Drinking beer and wine may have better health benefits compared to exercise – at least, for a longer life, a new study suggests.
Claudia Kawas and other researchers from the University of California conducted the 90+ Study, a project that began in 2003 and aims to take a closer look at the impacts of everyday habits on longevity, UPI reports.
Among the 1,700 participants in the survey, the researchers found that those who drank around two glasses of beer or wine daily were 18% less likely to die at an early age compared to those who did not drink any alcohol at all. Participants who exercised 15 to 45 minutes per day, on the other hand, cut the risk for premature death by 11%.
The researchers conducted neurological, neuropsychological and cognitive tests on the participants every six months at the Clinic for Aging Research and Education in Laguna Woods, California. They also obtained information on diet, physical activities, medical history, current medications and other factors relating to overall health.

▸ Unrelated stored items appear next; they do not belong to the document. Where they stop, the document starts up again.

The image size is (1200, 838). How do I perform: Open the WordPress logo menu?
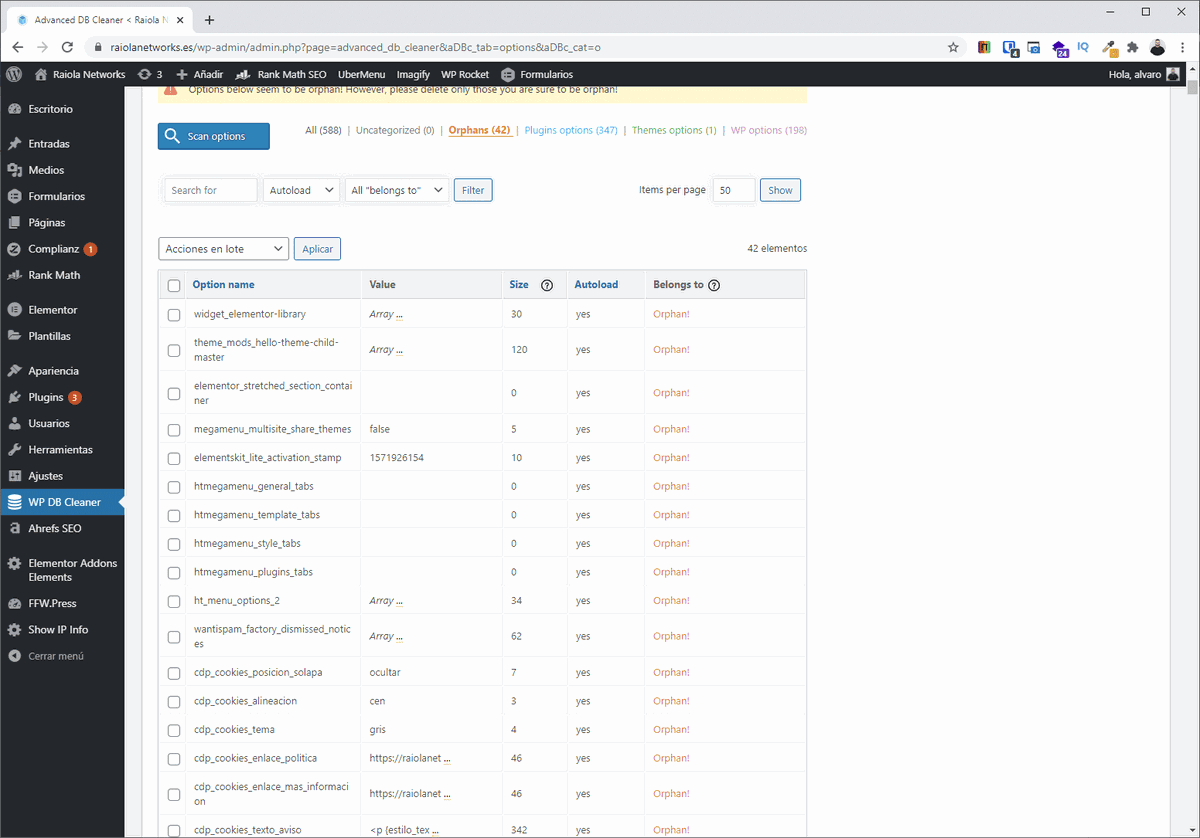[x=13, y=73]
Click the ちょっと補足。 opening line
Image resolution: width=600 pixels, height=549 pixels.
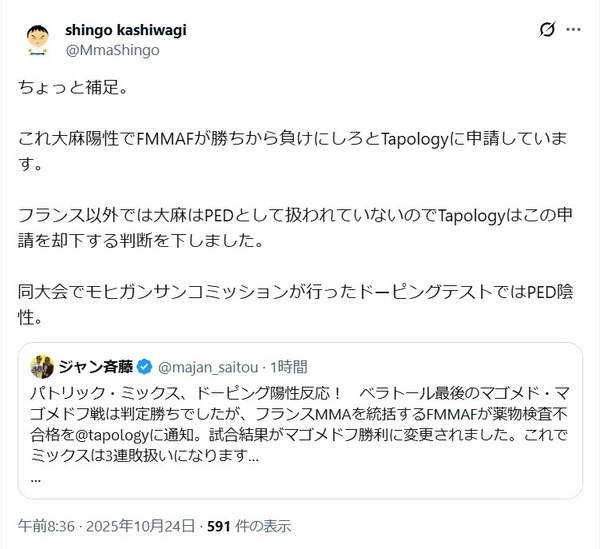pos(73,87)
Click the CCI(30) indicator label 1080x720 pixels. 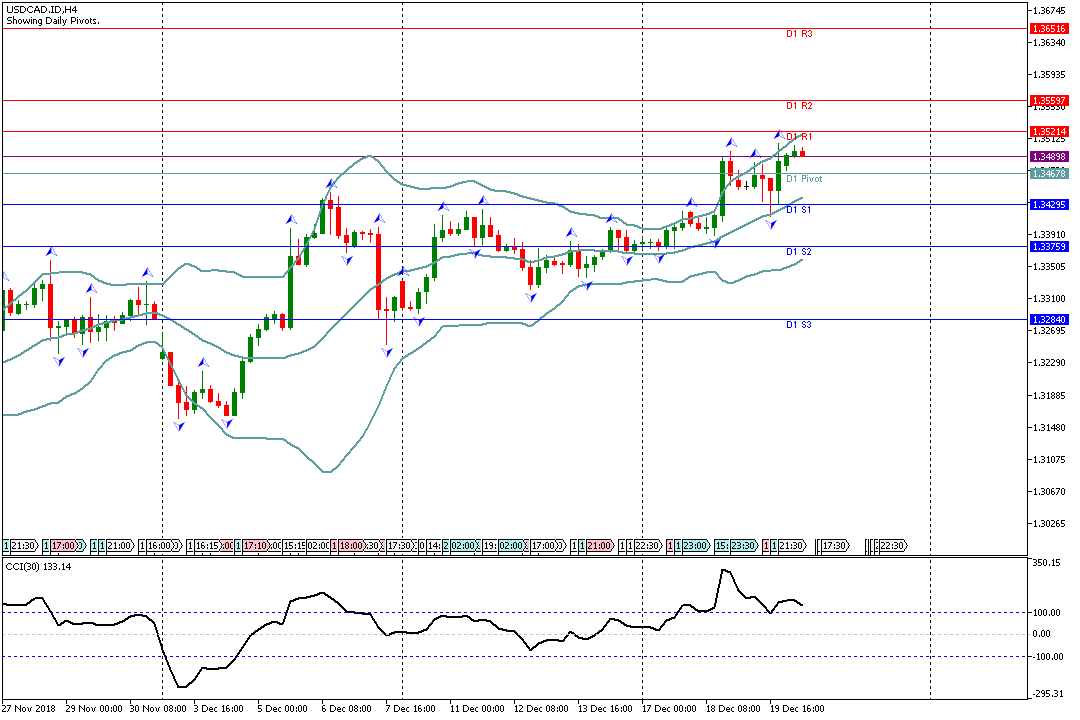pos(36,567)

Kawas said at the American Association for the Advancement of Science annual conference in Austin, Texas,
I have no explanation for it, but I do firmly believe that modest drinking improves longevity.
Even the participants who were slightly overweight, but not obese, turned out to have a 3% decreased chance of meeting an early death compared to those of normal weight, or those who were underweight. In addition, drinking two cups of coffee a day saw a drop in mortality by 10% compared to those who shunned caffeine.
The participants who spent two hours a day practicing a hobby showed the most promise, as they were 21% less likely to die early.
Kawas said, “These people are inspiring — they drink wine, drink coffee, gain weight, but they exercise and use their brains. Maybe that can tell us something.”
Kawas launched the study 15 years ago in order to understand why some people reach the age of 90, and others don’t.